Unfortunately, the latter two crashes returned in the exact same way. They were much more consistent in that they only ever happened under some type of graphical strain, but still with absolutely no replicability. I essentially repeated every troubleshooting step on this new windows install and got my hands on a different monitor (I will note this is a smaller monitor, with 1440p and 120hz refresh rate) to see if that was the issue this past weekend.

Again, the new monitor seemed promising as I no longer had this strange delay to get to windows login and was not experiencing crashes for a few days. Eventually,I had one crash occur and had tested my own monitor on other electronics to see if it caused any problems to no avail, so today I switched back to my own monitor.

Instantly, the crashes became more frequent. I crashed once I switched monitors, again in the middle of playing a game, and then once this morning while my PC was just idling. After that last crash, I no longer can get a signal on either monitor regardless of what type of connection I use. I have reseated my GPU and my CMOS battery with no progress made. My GPU lights up and its fans spin as normal. The VGA light on my motherboard is on (though when I was experiencing issues installing windows 11, this light would come on when there was no display connected at all so I’m not sure how much it says about the GPU)

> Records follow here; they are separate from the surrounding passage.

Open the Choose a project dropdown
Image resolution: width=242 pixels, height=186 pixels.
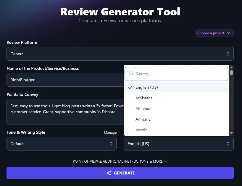pyautogui.click(x=214, y=33)
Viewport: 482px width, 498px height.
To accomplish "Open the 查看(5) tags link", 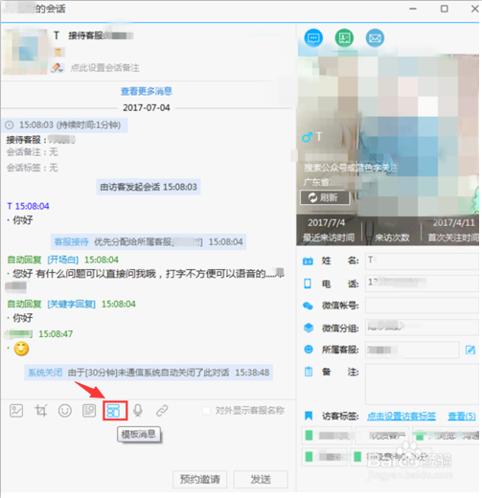I will click(462, 417).
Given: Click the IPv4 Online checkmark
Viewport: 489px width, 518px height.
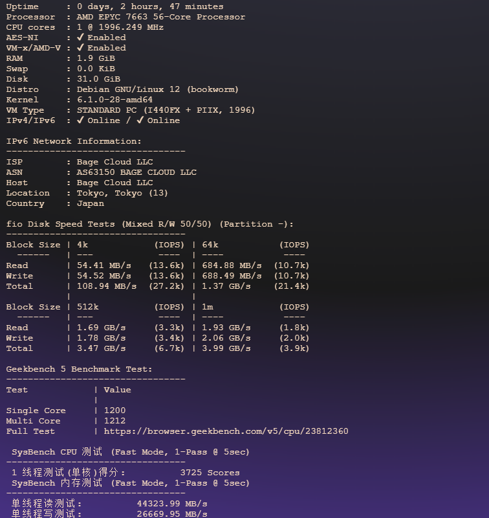Looking at the screenshot, I should [x=80, y=120].
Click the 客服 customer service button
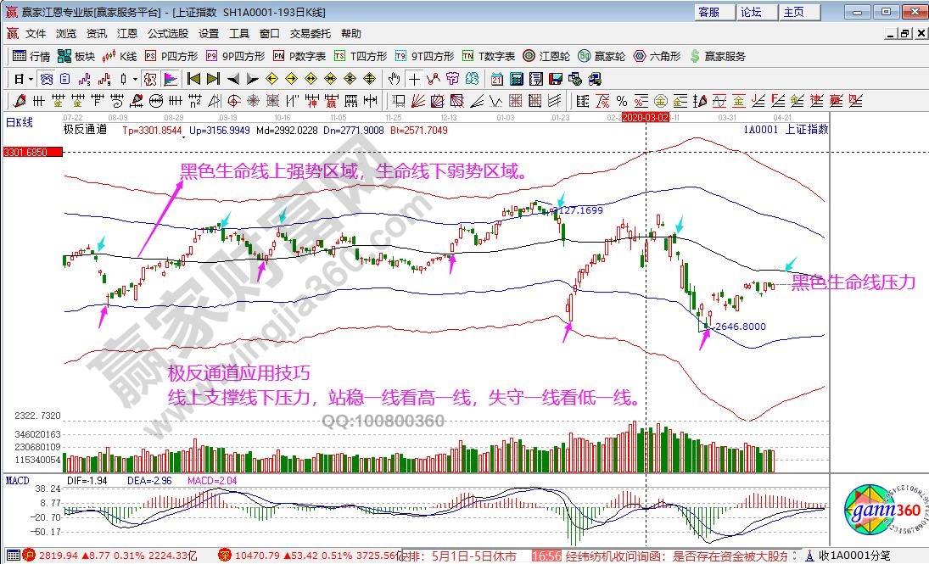The height and width of the screenshot is (564, 929). [x=709, y=12]
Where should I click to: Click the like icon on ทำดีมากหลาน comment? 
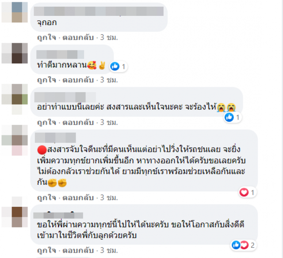click(115, 67)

Has this just been the slow death of my GPU? Is there anything else worth considering or do I have to replace my 4070ti? Could this reasonably be another hardware component or a software issue still?

Also, I will note here since I did not mention it elsewhere - no, my GPU is not connected to my PSU with a single daisy-chained connection.

Thank you for any help you can offer!
 
PSU: Corsair rm750x
How old is the PSU?

What BIOS version are you on for your motherboard? Speaking of motherboard, what board were you on prior to the swap?

As for the Windows install, did you recreate the installer to rule out any inherent corruption? To later install the OS in offline mode(without www)? If you're met with the account creation screen, follow through this guide and then proceed to install all relevant drivers for your platform in an elevated command, i.e, Right click installer>Run as Administrator. You will need to download the drivers with the latest versions, beforehand.
 
PSU: Corsair rm750x
How old is the PSU?

What BIOS version are you on for your motherboard? Speaking of motherboard, what board were you on prior to the swap?

As for the Windows install, did you recreate the installer to rule out any inherent corruption? To later install the OS in offline mode(without www)? If you're met with the account creation screen, follow through this guide and then proceed to install all relevant drivers for your platform in an elevated command, i.e, Right click installer>Run as Administrator. You will need to download the drivers with the latest versions, beforehand.
The PSU is about 10 months old.

I am currently on BIOS version 5021, the most recent one available. Prior to the swap, I was using an ASRock B450M/ac. The types of crash I was experiencing with this old motherboard were completely different; the PC would shut itself down and they were replicable; I posted about it here previously which is how I identified my motherboard was the issue.

I did recreate the installer and do a second install when I first experienced the delay to log-in screen. I have not done a completely offline install, however; if I can get a signal to the monitor again I will try.